El empleado no pensó que su despido fuera justo, y tampoco el tribunal holandés al que presentó su queja legal. “La instrucción de dejar la cámara encendida es contraria al derecho del empleado al respeto de su vida privada”, escribió el tribunal en su decisión. 

Tras la presentación de la demanda inicial, Chetu afirmó que el monitoreo de la cámara web no era diferente de si el empleado hubiera estado físicamente presente en una oficina, un argumento que no fue suficiente para convencer al juez. Aunque la compañía, que tiene su sede en Florida, en realidad no se presentó a los procedimientos judiciales. Chetu tampoco respondió de inmediato a la solicitud de comentarios de Gizmodo.

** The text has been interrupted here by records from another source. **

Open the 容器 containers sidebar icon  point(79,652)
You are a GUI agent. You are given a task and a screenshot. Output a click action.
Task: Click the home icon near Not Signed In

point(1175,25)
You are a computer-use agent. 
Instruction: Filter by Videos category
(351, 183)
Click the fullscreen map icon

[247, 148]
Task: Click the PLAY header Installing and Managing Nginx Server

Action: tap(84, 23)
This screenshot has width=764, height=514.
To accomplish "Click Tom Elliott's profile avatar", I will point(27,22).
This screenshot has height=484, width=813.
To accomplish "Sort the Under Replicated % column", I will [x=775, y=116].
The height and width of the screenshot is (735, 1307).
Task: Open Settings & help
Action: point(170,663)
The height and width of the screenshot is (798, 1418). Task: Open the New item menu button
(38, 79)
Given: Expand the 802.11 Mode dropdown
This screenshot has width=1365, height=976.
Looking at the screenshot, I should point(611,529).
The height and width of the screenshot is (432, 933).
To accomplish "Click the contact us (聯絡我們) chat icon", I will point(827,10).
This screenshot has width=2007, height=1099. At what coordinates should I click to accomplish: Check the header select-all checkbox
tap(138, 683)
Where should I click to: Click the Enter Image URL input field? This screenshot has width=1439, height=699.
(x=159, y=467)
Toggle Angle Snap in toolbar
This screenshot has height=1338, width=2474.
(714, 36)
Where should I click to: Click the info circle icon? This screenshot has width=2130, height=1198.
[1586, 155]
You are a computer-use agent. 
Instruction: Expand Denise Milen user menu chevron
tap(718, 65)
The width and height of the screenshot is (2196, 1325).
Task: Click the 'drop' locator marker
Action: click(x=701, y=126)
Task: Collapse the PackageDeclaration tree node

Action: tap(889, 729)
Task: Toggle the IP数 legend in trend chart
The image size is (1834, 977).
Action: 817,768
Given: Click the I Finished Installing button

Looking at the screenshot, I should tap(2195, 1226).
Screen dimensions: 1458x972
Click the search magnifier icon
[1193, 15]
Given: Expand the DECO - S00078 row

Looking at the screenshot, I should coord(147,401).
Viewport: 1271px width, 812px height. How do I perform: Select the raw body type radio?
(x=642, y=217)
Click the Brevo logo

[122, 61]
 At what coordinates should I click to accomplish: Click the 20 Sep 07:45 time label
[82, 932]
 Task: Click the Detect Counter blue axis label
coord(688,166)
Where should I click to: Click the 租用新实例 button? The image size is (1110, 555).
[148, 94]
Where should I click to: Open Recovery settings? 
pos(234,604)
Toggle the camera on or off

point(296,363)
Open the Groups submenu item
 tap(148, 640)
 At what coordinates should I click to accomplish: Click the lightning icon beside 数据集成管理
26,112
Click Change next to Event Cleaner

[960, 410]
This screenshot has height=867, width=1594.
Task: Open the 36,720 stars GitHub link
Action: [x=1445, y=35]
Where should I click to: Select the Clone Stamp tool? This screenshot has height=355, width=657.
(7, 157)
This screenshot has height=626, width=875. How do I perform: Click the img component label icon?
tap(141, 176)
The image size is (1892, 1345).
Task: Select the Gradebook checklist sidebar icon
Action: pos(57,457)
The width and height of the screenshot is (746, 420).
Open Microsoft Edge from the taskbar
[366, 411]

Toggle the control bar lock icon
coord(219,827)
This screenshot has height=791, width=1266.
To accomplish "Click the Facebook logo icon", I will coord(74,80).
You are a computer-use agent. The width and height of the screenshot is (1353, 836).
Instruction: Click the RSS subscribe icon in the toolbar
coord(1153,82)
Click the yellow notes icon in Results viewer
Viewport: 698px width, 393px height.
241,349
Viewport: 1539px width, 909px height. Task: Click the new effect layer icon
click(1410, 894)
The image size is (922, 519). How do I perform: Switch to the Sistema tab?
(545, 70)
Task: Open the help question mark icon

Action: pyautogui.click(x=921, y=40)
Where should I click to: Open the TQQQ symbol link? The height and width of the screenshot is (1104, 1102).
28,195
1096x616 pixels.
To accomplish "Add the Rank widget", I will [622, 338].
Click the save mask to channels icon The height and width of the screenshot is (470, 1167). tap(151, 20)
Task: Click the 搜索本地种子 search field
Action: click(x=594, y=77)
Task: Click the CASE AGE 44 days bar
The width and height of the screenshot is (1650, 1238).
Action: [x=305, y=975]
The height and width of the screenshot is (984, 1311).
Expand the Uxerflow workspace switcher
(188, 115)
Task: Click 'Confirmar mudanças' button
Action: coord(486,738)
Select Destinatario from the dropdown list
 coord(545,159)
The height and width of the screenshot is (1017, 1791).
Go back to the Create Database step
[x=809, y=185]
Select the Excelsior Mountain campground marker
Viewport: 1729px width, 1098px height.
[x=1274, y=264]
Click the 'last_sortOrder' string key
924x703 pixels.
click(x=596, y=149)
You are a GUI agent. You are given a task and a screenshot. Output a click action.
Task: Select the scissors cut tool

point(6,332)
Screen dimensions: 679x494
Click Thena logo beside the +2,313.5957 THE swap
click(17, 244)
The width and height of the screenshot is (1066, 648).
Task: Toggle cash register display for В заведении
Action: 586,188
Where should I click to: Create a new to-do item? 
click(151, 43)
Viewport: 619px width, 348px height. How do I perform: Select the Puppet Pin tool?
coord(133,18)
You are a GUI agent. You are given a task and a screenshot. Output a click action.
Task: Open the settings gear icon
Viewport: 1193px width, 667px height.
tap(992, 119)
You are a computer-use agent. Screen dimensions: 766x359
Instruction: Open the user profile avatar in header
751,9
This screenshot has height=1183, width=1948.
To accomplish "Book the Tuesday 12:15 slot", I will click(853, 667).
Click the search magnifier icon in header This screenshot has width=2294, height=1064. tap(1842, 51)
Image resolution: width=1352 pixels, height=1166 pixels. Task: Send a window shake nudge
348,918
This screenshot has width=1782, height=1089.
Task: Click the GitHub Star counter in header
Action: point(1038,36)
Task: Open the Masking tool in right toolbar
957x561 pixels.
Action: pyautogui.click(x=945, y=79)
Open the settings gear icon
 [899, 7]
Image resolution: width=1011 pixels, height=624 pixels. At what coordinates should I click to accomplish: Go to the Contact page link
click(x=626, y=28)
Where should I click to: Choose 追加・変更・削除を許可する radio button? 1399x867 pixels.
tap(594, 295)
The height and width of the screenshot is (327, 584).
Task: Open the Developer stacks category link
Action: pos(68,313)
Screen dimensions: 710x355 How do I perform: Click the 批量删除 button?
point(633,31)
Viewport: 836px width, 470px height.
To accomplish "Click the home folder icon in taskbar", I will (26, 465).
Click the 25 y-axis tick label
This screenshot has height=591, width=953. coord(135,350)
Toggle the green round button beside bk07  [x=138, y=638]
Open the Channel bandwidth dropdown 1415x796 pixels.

El veredicto del tribunal hace referencia específica a una decisión del Tribunal Europeo de Derechos Humanos de 2017 que establece que “la videovigilancia de un empleado en el lugar de trabajo, ya sea encubierta o no, debe considerarse una intrusión considerable en la vida privada del empleado… y por lo tanto [ el tribunal] consideró que constituye una injerencia en el sentido del artículo 8 [Convenio para la Protección de los Derechos Humanos y las Libertades Fundamentales]. Cualquier injerencia solo puede justificarse en virtud del artículo 8… si es conforme a la ley, y persigue uno o más de los fines legítimos a los que se refiere esa disposición y es necesaria en una sociedad democrática para lograr cualquiera de esos fines”.

Dado que el juez falló a favor del demandante, el tribunal solicitó que la empresa ofreciera una compensación justa al empleado despedido; cubriendo daños, desempleo, tasas judiciales, salarios perdidos y un pago de su tiempo de vacaciones no utilizado.

Desafortunadamente para los trabajadores remotos que viven en los Estados Unidos, la misma demanda probablemente habría ido de manera muy diferente en Florida, un estado de “derecho al trabajo” y empleo “a voluntad”. En Florida, un empleado puede ser despedido por cualquier motivo, siempre que no sea discriminación ilegal.